→ Task data
--- --- ---
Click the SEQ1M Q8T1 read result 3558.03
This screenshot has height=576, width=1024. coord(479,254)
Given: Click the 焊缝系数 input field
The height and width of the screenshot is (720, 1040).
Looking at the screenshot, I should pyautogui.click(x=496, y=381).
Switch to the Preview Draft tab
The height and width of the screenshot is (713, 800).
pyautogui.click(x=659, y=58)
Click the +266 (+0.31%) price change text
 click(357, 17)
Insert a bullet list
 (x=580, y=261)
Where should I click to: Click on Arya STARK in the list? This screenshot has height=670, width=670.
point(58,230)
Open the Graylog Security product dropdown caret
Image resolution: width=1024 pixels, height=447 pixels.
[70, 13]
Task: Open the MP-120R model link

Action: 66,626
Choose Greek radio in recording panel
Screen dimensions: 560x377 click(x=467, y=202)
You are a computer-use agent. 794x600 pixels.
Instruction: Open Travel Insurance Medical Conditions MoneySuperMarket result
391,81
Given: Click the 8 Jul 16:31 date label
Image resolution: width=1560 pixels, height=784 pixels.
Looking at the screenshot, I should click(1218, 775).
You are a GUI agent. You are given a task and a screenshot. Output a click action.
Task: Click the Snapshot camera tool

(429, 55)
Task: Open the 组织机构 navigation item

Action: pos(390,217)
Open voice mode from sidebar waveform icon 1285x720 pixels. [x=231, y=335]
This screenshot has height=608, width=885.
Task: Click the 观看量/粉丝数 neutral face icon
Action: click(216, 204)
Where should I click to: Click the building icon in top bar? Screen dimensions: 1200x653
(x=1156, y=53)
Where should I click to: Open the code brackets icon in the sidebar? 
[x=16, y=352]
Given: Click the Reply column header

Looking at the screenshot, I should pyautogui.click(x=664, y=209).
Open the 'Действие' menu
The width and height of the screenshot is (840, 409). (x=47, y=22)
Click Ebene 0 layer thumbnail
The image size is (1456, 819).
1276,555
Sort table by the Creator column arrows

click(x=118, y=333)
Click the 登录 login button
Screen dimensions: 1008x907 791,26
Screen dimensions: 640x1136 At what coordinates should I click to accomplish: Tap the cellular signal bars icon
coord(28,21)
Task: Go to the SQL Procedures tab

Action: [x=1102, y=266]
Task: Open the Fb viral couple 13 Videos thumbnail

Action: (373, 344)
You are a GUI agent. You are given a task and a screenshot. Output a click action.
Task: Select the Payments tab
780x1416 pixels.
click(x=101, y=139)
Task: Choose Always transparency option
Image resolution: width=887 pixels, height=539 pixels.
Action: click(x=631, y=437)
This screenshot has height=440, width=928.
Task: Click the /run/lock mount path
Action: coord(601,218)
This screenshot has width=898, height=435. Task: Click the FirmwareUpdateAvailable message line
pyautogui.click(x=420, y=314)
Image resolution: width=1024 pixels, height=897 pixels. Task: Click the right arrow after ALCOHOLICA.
--- --- ---
→ Requirement
Every record listed above should be reproduced exactly.

→ Answer to the exercise
Click the SEQ1M Q8T1 read result 3558.03
This screenshot has height=576, width=1024. coord(479,254)
Given: Click the 焊缝系数 input field
The height and width of the screenshot is (720, 1040).
Looking at the screenshot, I should pyautogui.click(x=496, y=381).
Switch to the Preview Draft tab
The height and width of the screenshot is (713, 800).
pyautogui.click(x=659, y=58)
Click the +266 (+0.31%) price change text
 click(357, 17)
Insert a bullet list
 (x=580, y=261)
Where should I click to: Click on Arya STARK in the list? This screenshot has height=670, width=670.
point(58,230)
Open the Graylog Security product dropdown caret
Image resolution: width=1024 pixels, height=447 pixels.
[70, 13]
Task: Open the MP-120R model link

Action: 66,626
Choose Greek radio in recording panel
Screen dimensions: 560x377 click(x=467, y=202)
You are a computer-use agent. 794x600 pixels.
Instruction: Open Travel Insurance Medical Conditions MoneySuperMarket result
391,81
Given: Click the 8 Jul 16:31 date label
Image resolution: width=1560 pixels, height=784 pixels.
Looking at the screenshot, I should click(1218, 775).
You are a GUI agent. You are given a task and a screenshot. Output a click action.
Task: Click the Snapshot camera tool

(429, 55)
Task: Open the 组织机构 navigation item

Action: pos(390,217)
Open voice mode from sidebar waveform icon 1285x720 pixels. [x=231, y=335]
This screenshot has height=608, width=885.
Task: Click the 观看量/粉丝数 neutral face icon
Action: click(216, 204)
Where should I click to: Click the building icon in top bar? Screen dimensions: 1200x653
(x=1156, y=53)
Where should I click to: Open the code brackets icon in the sidebar? 
[x=16, y=352]
Given: Click the Reply column header

Looking at the screenshot, I should pyautogui.click(x=664, y=209).
Open the 'Действие' menu
The width and height of the screenshot is (840, 409). (x=47, y=22)
Click Ebene 0 layer thumbnail
The image size is (1456, 819).
1276,555
Sort table by the Creator column arrows

click(x=118, y=333)
Click the 登录 login button
Screen dimensions: 1008x907 791,26
Screen dimensions: 640x1136 At what coordinates should I click to accomplish: Tap the cellular signal bars icon
coord(28,21)
Task: Go to the SQL Procedures tab

Action: [x=1102, y=266]
Task: Open the Fb viral couple 13 Videos thumbnail

Action: (373, 344)
You are a GUI agent. You are given a task and a screenshot. Output a click action.
Task: Select the Payments tab
780x1416 pixels.
click(x=101, y=139)
Task: Choose Always transparency option
Image resolution: width=887 pixels, height=539 pixels.
Action: click(x=631, y=437)
This screenshot has height=440, width=928.
Task: Click the /run/lock mount path
Action: coord(601,218)
This screenshot has width=898, height=435. Task: Click the FirmwareUpdateAvailable message line
pyautogui.click(x=420, y=314)
Image resolution: width=1024 pixels, height=897 pixels. Task: Click the right arrow after ALCOHOLICA.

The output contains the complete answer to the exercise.